December 29, 2008, Charleston, SC – Federal officials have been saying for more than a decade that Gulf War syndrome does not exist.
Yet mounting evidence from researchers and cries from lawmakers, including Sen. Jay Rockefeller, might indicate otherwise.
Last month, a 452-page report conducted by the Boston University School of Public Health found that one in four Gulf War veterans show signs of the disputed illness, which is characterized by chronic fatigue, headaches, muscle pain and other gnawing symptoms.
That amounts to about 174,000 veterans afflicted by the syndrome.
Rockefeller, D-W.Va., who’s stepping down as chairman of the Senate Veterans Committee, told his colleagues earlier this month to review the report and act on it.
The senator said it was shameful that neither the Department of Defense nor the Department of Veterans Affairs acknowledge Gulf War syndrome as a real illness.
“We were stonewalled by the DOD in hearing after hearing after hearing,” Rockefeller said of several meetings on the issue since the early 1990s. “They thought we were wrong, crazy, and came up with some kind of cockamamie theory. No matter what we produced, they’d send it back and call it nonsense.”
Researchers attribute Gulf War syndrome to pesticide and neurotoxin exposure in the Persian Gulf and use of an experimental drug not approved by the U.S. Food and Drug Administration or even tested on animals.
During the war, soldiers were ordered to take a chemical called pyridostigmine bromide in pill form to prevent harm from exposure to the nerve gas soman. It was believed that soman, which shuts down the function of muscles and the brain, could have been used in a chemical attack on military personnel.
But it was later determined that the drug given to soldiers had no effect in combating their exposure to chemical weapons.
Rockefeller said the federal government didn’t do its homework.
Other symptoms of Gulf War syndrome include loss of muscle control, dizziness, skin problems, memory loss and indigestion.
The psychological effects are just as damaging.
“When I ran into these people, in nearly every case, their marriages were broken up, they couldn’t read newspapers, they wanted to sleep all the time, had terrible headaches, widespread joint pain, skin rashes, the whole gamut,” Rockefeller said. “But they’d go to a VA hospital and were told to take aspirin, go home and get a good sleep.”
Rockefeller said he’s met personally with Gulf War veterans suffering from the illness. One of the veterans was a woman from South Charleston who was experiencing loss of muscle control in her left arm.
The recent report states there is no effective treatment for Gulf War syndrome. Veterans, however, cannot receive benefits if they’re specifically diagnosed with “Gulf War illness” or “Gulf War syndrome” since the federal government doesn’t recognize it as a unique condition.

Data extract ->
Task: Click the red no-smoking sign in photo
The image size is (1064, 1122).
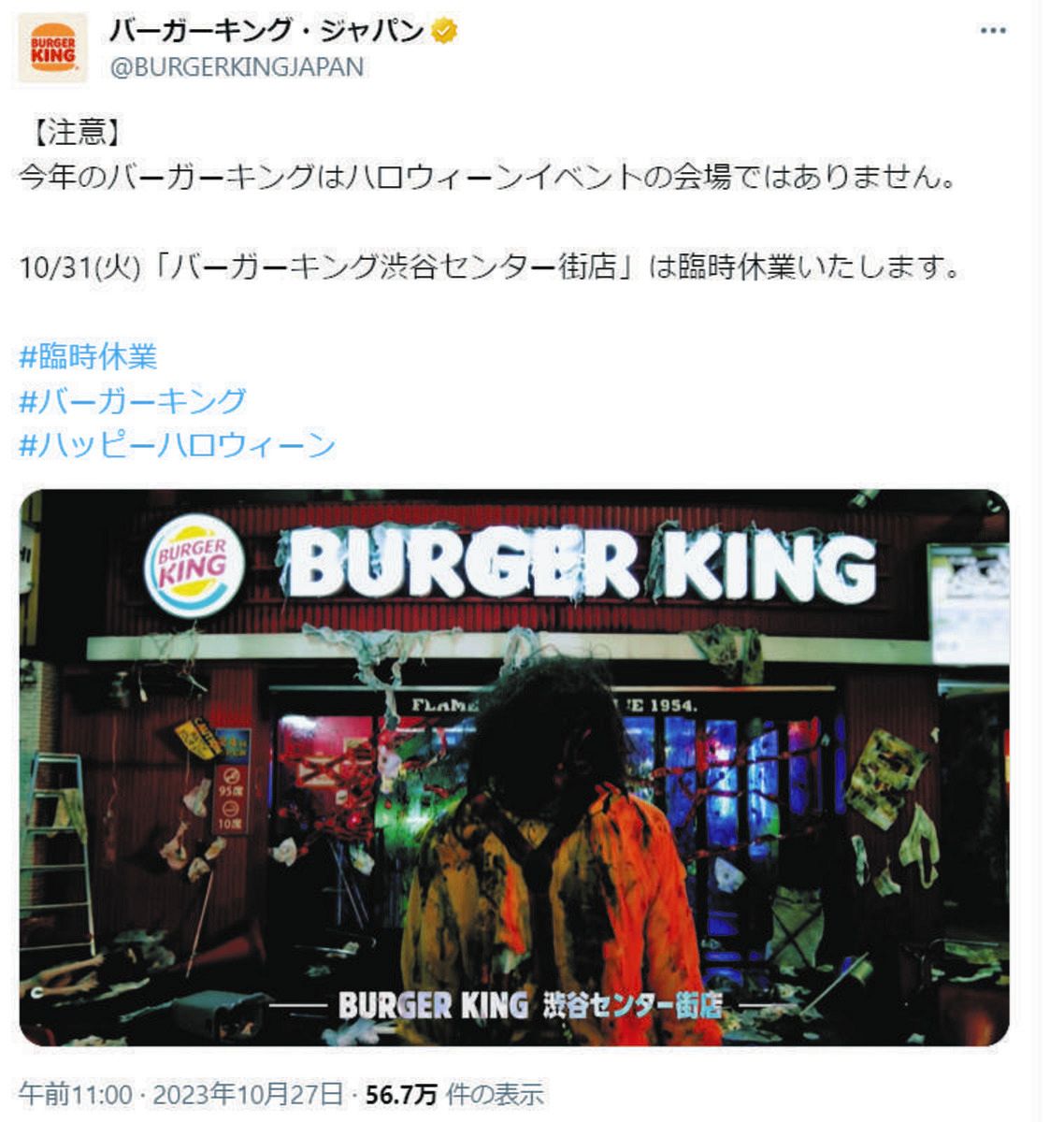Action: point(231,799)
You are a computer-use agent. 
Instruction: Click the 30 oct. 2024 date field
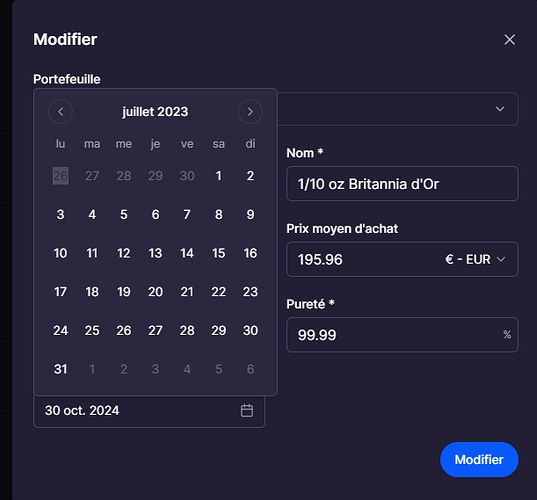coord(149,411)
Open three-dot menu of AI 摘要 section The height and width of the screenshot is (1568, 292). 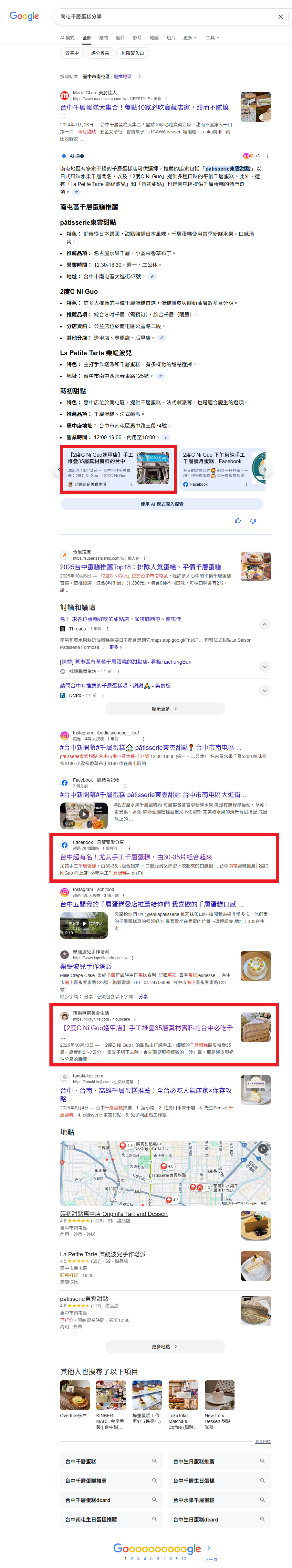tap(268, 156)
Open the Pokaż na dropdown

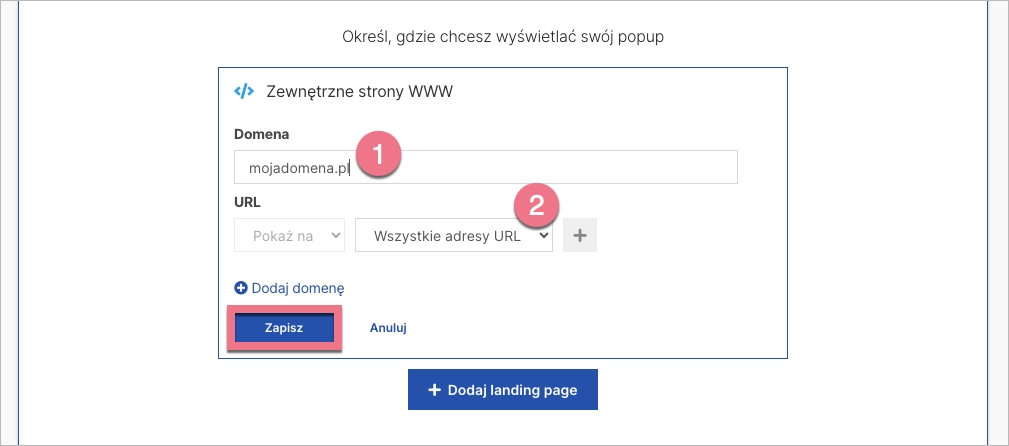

Work task A -> Does each statement agree with the Gulf War syndrome article? Answer yes or no, and quote the deciding words. (i) The Boston University report found that one in three Gulf War veterans show signs of the illness. (ii) During the war, soldiers were ordered to take pyridostigmine bromide in pill form. (iii) Rockefeller is stepping down as chairman of the Senate Veterans Committee.
Work task B -> Which symptoms does the Gulf War syndrome article name in the sentence beginning "Other symptoms of Gulf War syndrome include"? List all of them.
Work task C -> Quote the part of the Gulf War syndrome article that opens with the words containing "But it was later" and closes with "loss and indigestion.".
The lines have no connection to the Gulf War syndrome article.

Solution A ->
(i) No: "one in four Gulf War veterans show signs of the disputed illness"
(ii) Yes: "soldiers were ordered to take a chemical called pyridostigmine bromide in pill form"
(iii) Yes: "who’s stepping down as chairman of the Senate Veterans Committee"

Solution B ->
- loss of muscle control
- dizziness
- skin problems
- memory loss
- indigestion

Solution C ->
But it was later determined that the drug given to soldiers had no effect in combating their exposure to chemical weapons.
Rockefeller said the federal government didn’t do its homework.
Other symptoms of Gulf War syndrome include loss of muscle control, dizziness, skin problems, memory loss and indigestion.